Mississippi Leads Nation in Reliance on Food Stamps or SNAPBy Daniel Cherry | Published 17 Jan 2012 09:43pm |
One in five Mississippians uses food stamps, or the SNAP program, to put food on the table. The state leads the nation in its use of food assistance programs. MPB's Daniel Cherry reports how this is a lifeline for thousands living in poverty in the state.
Linda Black is using her EBT, or food stamp card to purchase her groceries for the month at this Piggly Wiggly grocery store in Jackson.
After pushing the shopping cart to her truck she goes through the list of items she'll eat for the next month.
"I got milk and eggs and turkey. I got orange juice. I have rice and green beans. I got stuff to cook...to cook a basic meal", says Black.
Black is just one of more than 20% of Mississippians who use SNAP, also known as food stamps, as a resource to buy groceries. She's a retired teacher living on a fixed budget...for her, the $200 she gets from the program each month is invaluable.
"I know that's coming every month. If I don't get nothing...I know that's coming every month. I'm retired, waiting on disability. I'm not so well, but I know each month on the 5th, I'll get that. It's a blessing just to know that it's there."
Across the nation, distributions from the federal Supplemental Nutrition Assistance Program, or SNAP, rose 11% last year. The most recent figures from the state Department of Human Services, which administers SNAP, show usage has been on the rise in Mississippi. John Davis is the Director of the program in the state.
"Historically we've seen individuals in Mississippi who are receiving benefits, but because of the economy and the downturn we've had even more and non-traditional folks. When I say non-traditional I'm talking about individuals who maybe in the past have never thought about applying for the benefits.", says Davis.
Davis says the oil spill in the Gulf of Mexico is partly to blame for the increase in usage of food stamps when the disaster put hundreds of fisherman out of work. But it's Humphreys county, more than 200 miles from the coast, with the highest rates. A report from the Department of Human Services says more than 47% of residents in the Delta county are on SNAP. Wardell Walton is the Mayor of Belzoni. The city is the Humphreys County seat and is also known as the catfish capital of the world.
"Over the last few years the catfish industry has been slowly declining, and there's been tremendous amounts of layoffs. Those that were not laid off were subject to reduced hours of work, and so naturally, that caused and precipitated them to have to receive some type of assistance."
Since 2009 there has been a nearly five percent increase in SNAP usage in Humphreys County. At least some of the blame goes to record high grain prices and competition from imported Asian catfish which have put a dent in what Mississippi catfish farmers can afford to produce.

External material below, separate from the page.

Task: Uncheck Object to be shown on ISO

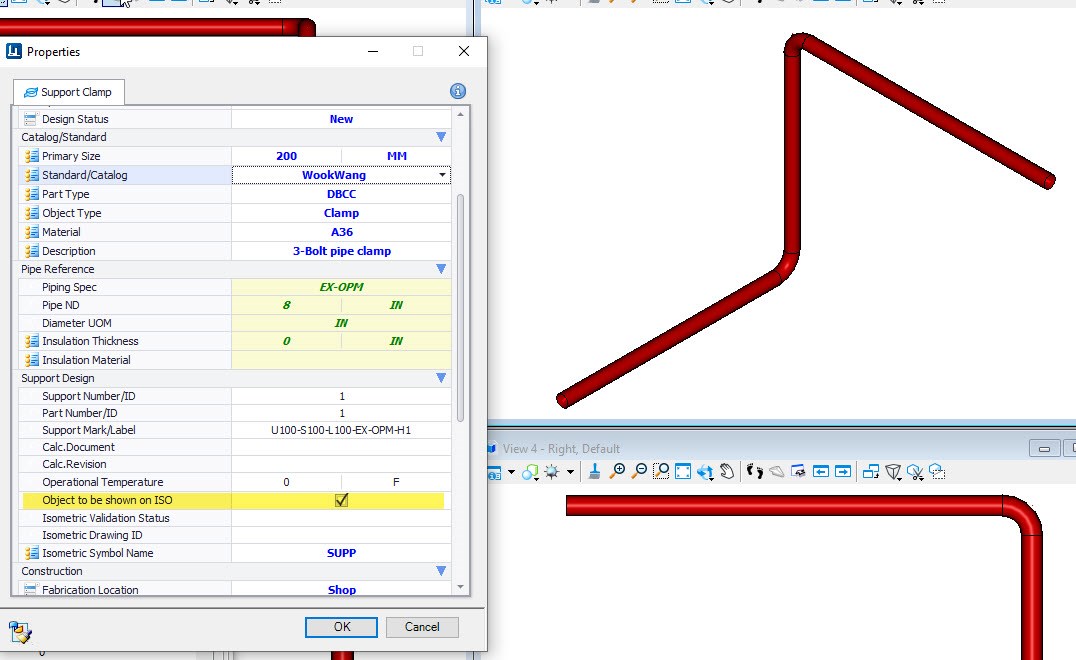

John Davis, the Mississippi SNAP director, says for many, the program is a lifeline.
"With underemployment we find now that in today's economy and today's world we live, we see individuals who are using the program as it's intended. To transition from one employment opportunity to another."
Mississippi's unemployment rate remains around ten percent, but in some delta counties those numbers jump to 12%, 14%, or even 16%. The area is lacking industry and employment opportunity, something economic development officials say they hope to fix. Helen Sims is an evangelist and entrepreneur who lives and works in Belzoni.
Sims says, "Where is the opportunity? We could say these people are lazy. We could say they don't want to work, but then if the jobs were available, then we would have something to measure that idea."
Policy experts say SNAP, or food stamps, is one of the best ways to stimulate the economy. The U.S. Department of Agriculture says every dollar spent on the program generates one dollar and eighty four cents in return. At the Piggly Wiggly in Jackson, manager Anderson Haynes says about 30% of his store's revenue comes from SNAP.
"I know more than anything, it brings in major money for us. We can keep the employees where everyone can keep a job where it won't affect them and their families. Because this day and age it's hard to find jobs", says Haynes.
While the numbers indicate high food stamp usage in Mississippi, officials say many eligible residents aren't utilizing the program. In fact, state officials say only about 68% of those who are potentially eligible actually get the benefits. Which could be an indication that Mississippi's poverty problem is worse than many think.